Teck’s controlling shareholder has again forcefully rejected Glencore’s merger offer, raising the possibility that the Swiss giant will boost its bid as the Canadian company attracts the interest of global mining players.

Norman B. Keevil says he is open to a deal that would enlarge the company, but not before the planned split of the business that would see the creation of two new operations, one devoted to base metals, the other to coal. A shareholder vote is scheduled for April 26.

As The Globe first reported yesterday, Teck has been approached by Vale, Anglo American and Freeport-McMoRan, which are all interested in exploring transactions if the planned split happens, according to two sources familiar with the discussions.

Meanwhile, Teck CEO Jonathan Price says a widely distributed media report claiming Teck’s biggest B-class shareholder, China Investment Corp., favours Glencore’s hostile takeover proposal over Teck’s proposed split isn’t accurate.

Fox News-Dominion Voting Systems trial to start tomorrow after delay

Dominion Voting Systems’s US$1.6-billion defamation trial against Fox Corp. and Fox News, originally scheduled to start today, will proceed with jury selection tomorrow, Judge Eric Davis announced. He did not give a reason for the delay.

The Canadian company has accused Fox of ruining its reputation by airing baseless claims that its machines secretly changed votes in favor of Joe Biden, who defeated Donald Trump in the 2020 presidential election.

The closely watched case is the first major legal attempt to hold accountable those who pushed 2020 election conspiracy theories, which largely led to the Jan. 6, 2021 insurrection at the U.S. Capitol.

Explainer: What you need to know about the defamation lawsuit.

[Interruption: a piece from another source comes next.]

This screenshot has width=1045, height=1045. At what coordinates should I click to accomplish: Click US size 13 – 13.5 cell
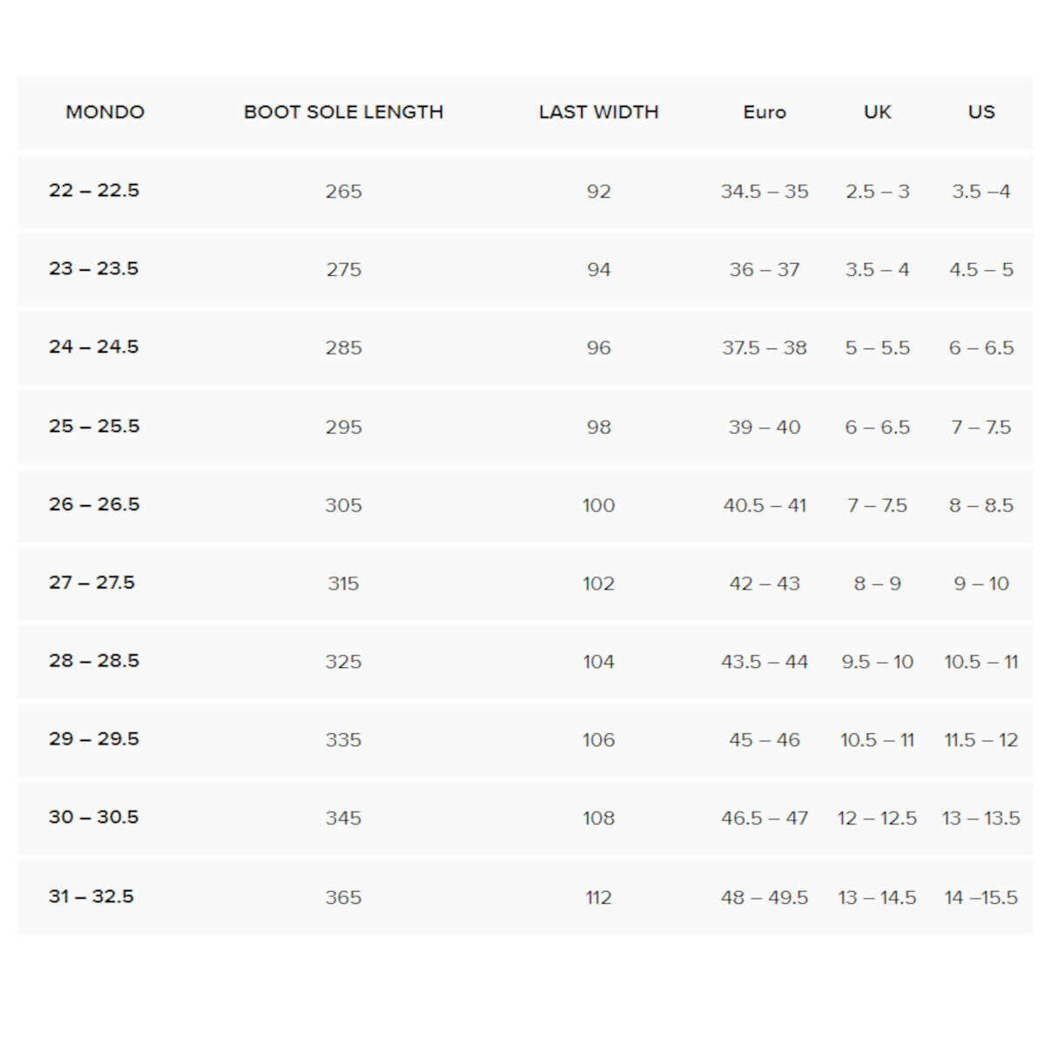tap(981, 819)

Third day of battles in Sudan: More than 180 people have been killed and at least 1,800 wounded in the crossfire of gun battles in the streets, air strikes and bombardment as the army and a powerful rival force fight for control of the country

China, Ukraine top G7 agenda: Foreign ministers from the Group of Seven nations delivered a show of unity, vowing to continue pressing Russia to withdraw from Ukraine and condemning Chinese aggression toward Taiwan.

CBC pausing Twitter feed: CBC/Radio-Canada says it is “pausing” its use of Twitter, a day after its main account was labelled “government-funded media” by the social media platform. The public broadcaster says its journalism is impartial and independent and to suggest otherwise is untrue.

SpaceX postpones flight: Elon Musk’s company called off the highly anticipated debut launch of its newly combined Starship cruise vessel and Super Heavy rocket in the final minutes of countdown because of a frozen valve, delaying the test flight for at least two days.

Olivia Chow running for Toronto mayor: The crowded mayoral race just got another star candidate, with the former city counsellor and NDP parliamentarian announcing her return to politics. The by-election is set for June 26.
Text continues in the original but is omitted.